** TASK INPUTS follows **

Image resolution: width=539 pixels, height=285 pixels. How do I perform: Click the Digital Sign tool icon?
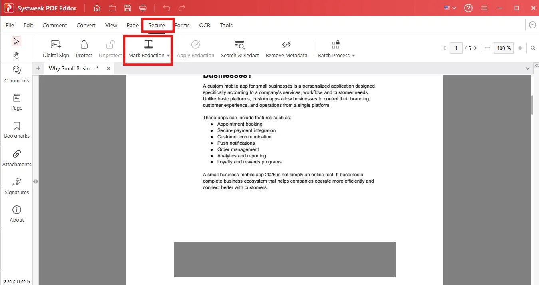coord(56,44)
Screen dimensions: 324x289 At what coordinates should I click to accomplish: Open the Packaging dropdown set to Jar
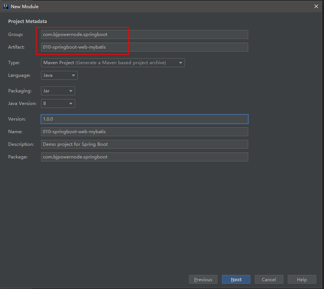(x=58, y=91)
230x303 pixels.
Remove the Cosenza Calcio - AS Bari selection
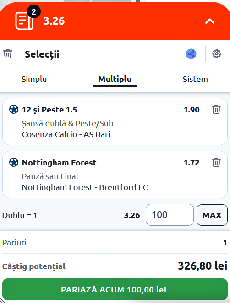pyautogui.click(x=216, y=109)
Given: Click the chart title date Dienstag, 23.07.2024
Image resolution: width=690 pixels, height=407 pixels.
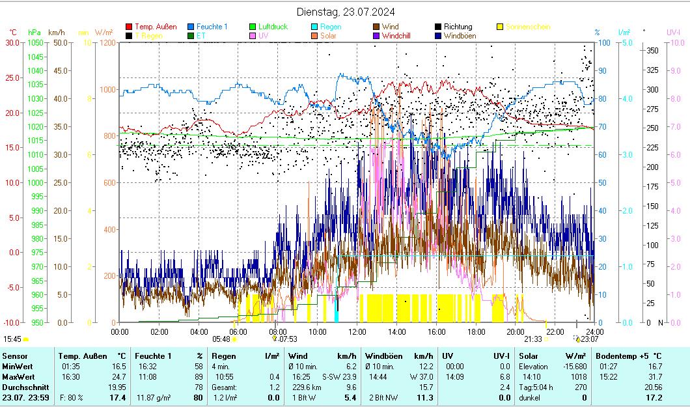Looking at the screenshot, I should point(345,12).
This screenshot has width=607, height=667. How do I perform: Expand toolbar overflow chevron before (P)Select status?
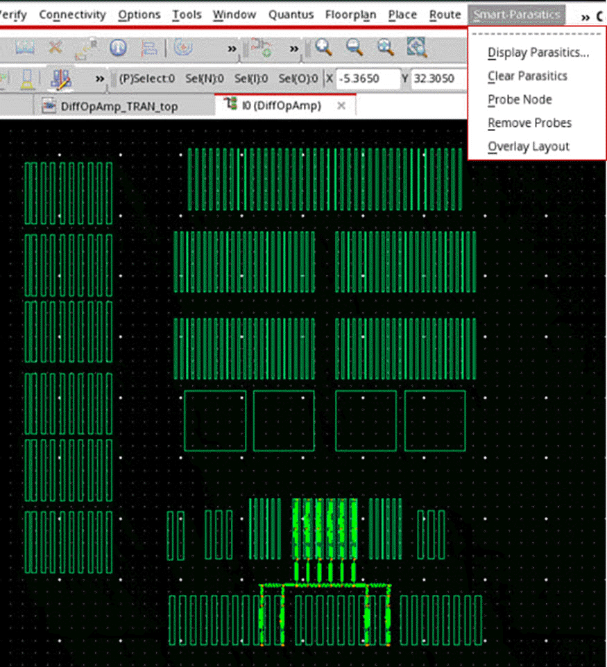click(x=99, y=79)
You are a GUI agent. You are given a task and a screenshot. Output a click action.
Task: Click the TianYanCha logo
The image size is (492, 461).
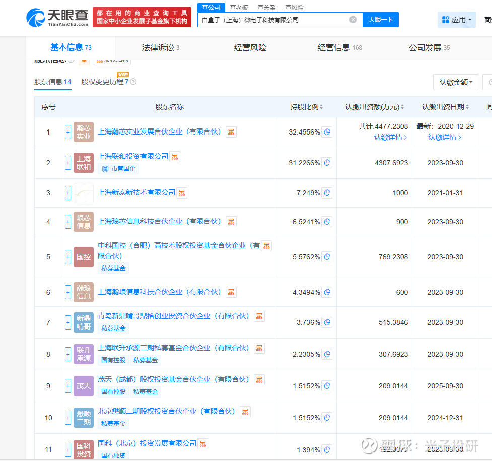click(57, 17)
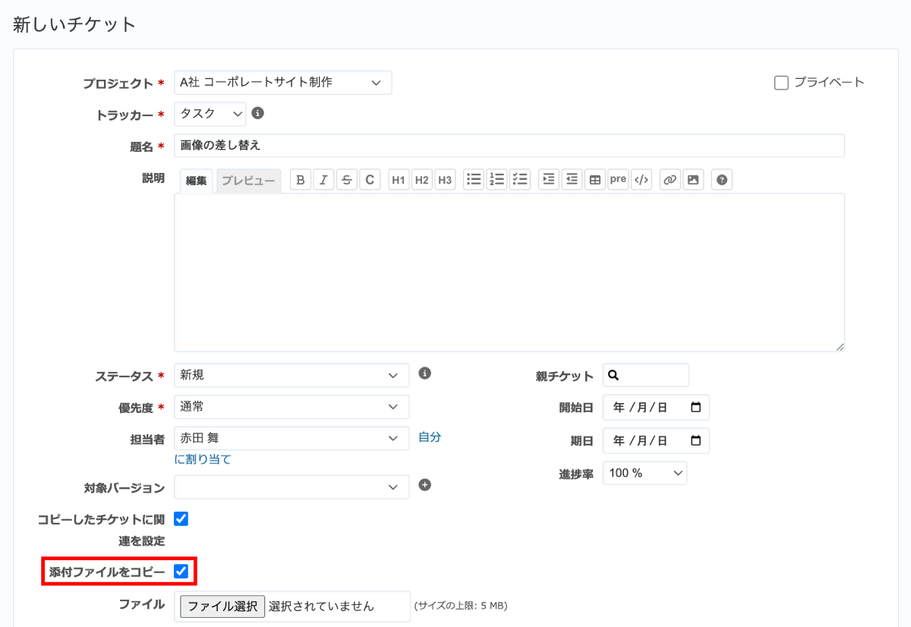Image resolution: width=911 pixels, height=627 pixels.
Task: Click the ファイル選択 button
Action: click(222, 606)
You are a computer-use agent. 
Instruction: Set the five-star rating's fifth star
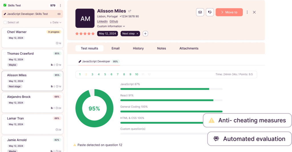(93, 33)
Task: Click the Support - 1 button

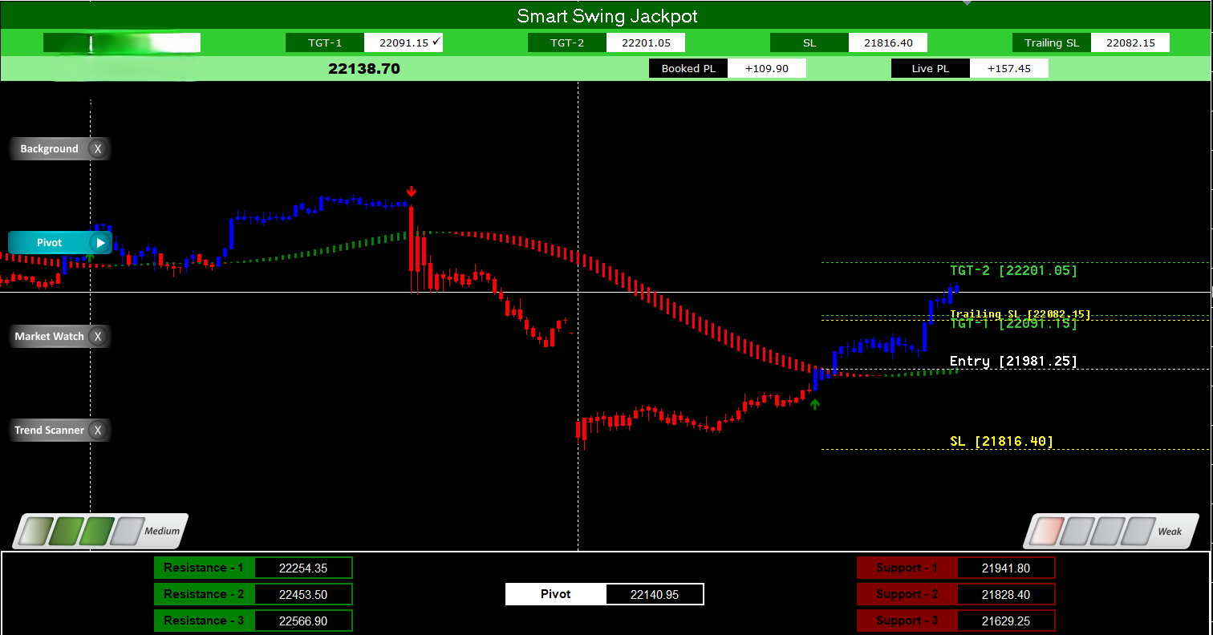Action: [x=907, y=567]
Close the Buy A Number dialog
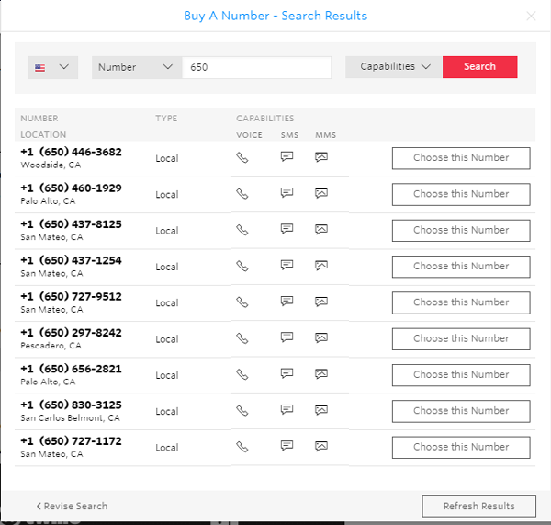Viewport: 551px width, 525px height. (531, 16)
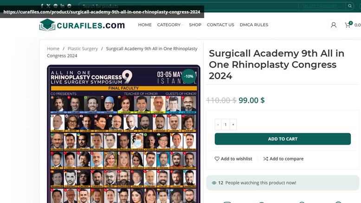Click the Search for products field

[x=188, y=6]
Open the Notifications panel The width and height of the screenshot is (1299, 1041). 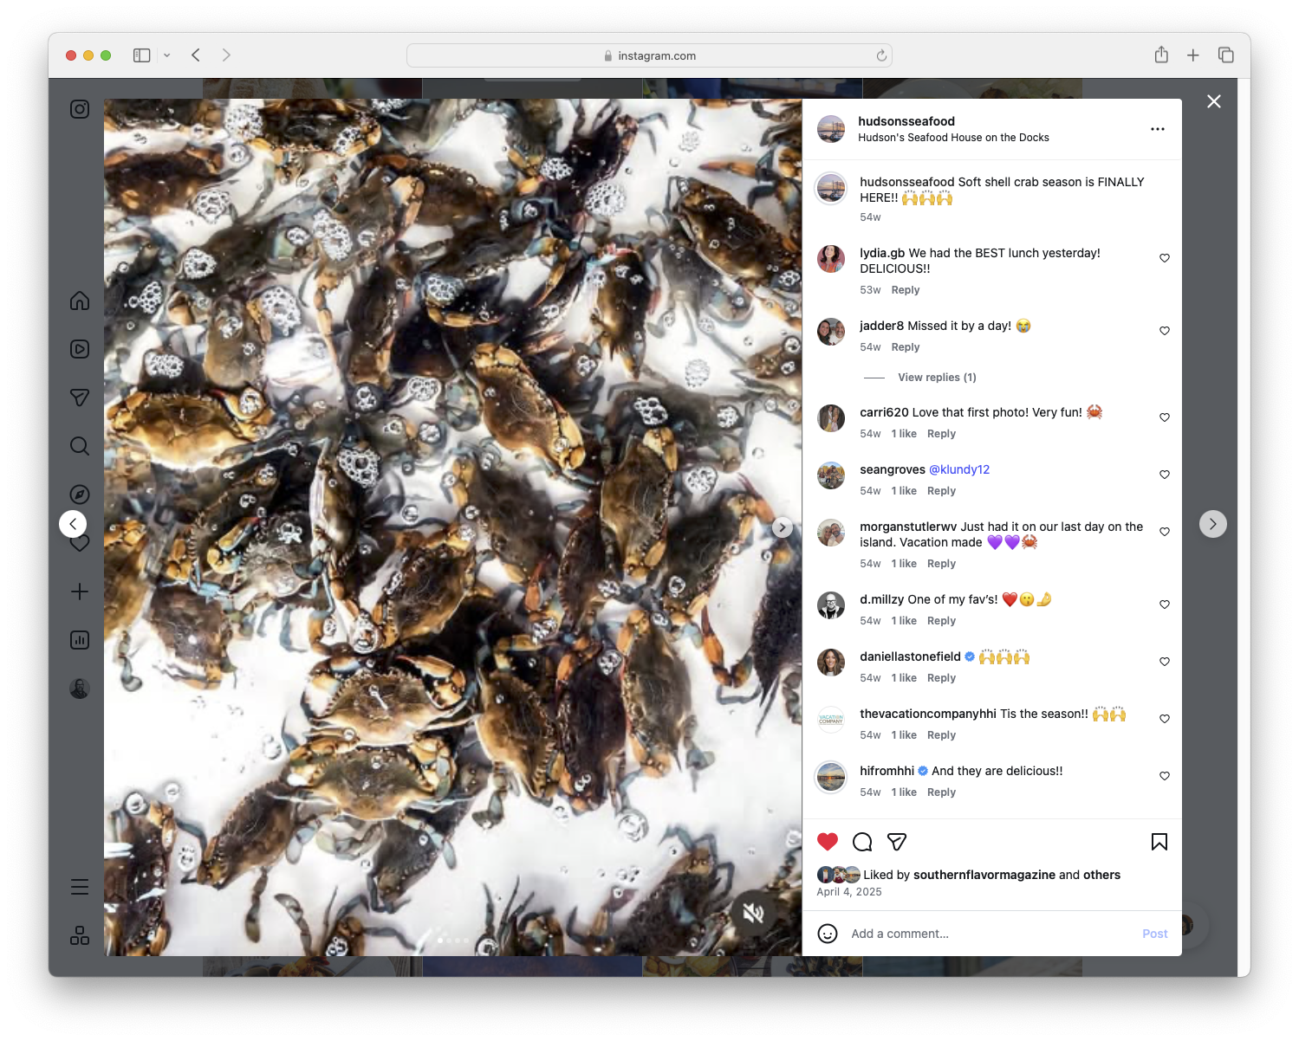coord(79,543)
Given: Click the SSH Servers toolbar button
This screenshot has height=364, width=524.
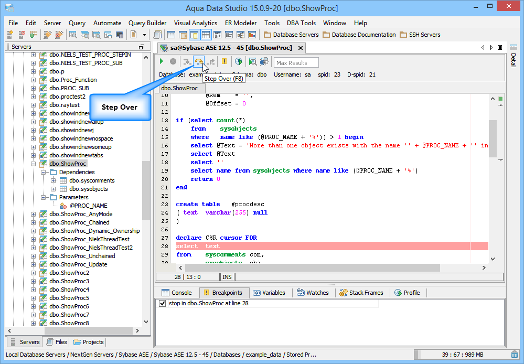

** End of TASK INPUTS **

Restate word for word the lines of the data above that begin at the line with "Remove the Cosenza Calcio - AS Bari selection" and end at the line with "Task: Click the TianYanCha logo", keeping both ends and dropping every picture.

#### ANSWER TO THIS EXERCISE:
Remove the Cosenza Calcio - AS Bari selection
pyautogui.click(x=216, y=109)
Given: Click the chart title date Dienstag, 23.07.2024
Image resolution: width=690 pixels, height=407 pixels.
Looking at the screenshot, I should point(345,12).
This screenshot has width=607, height=667. How do I perform: Expand toolbar overflow chevron before (P)Select status?
click(x=99, y=79)
You are a GUI agent. You are given a task and a screenshot. Output a click action.
Task: Click the TianYanCha logo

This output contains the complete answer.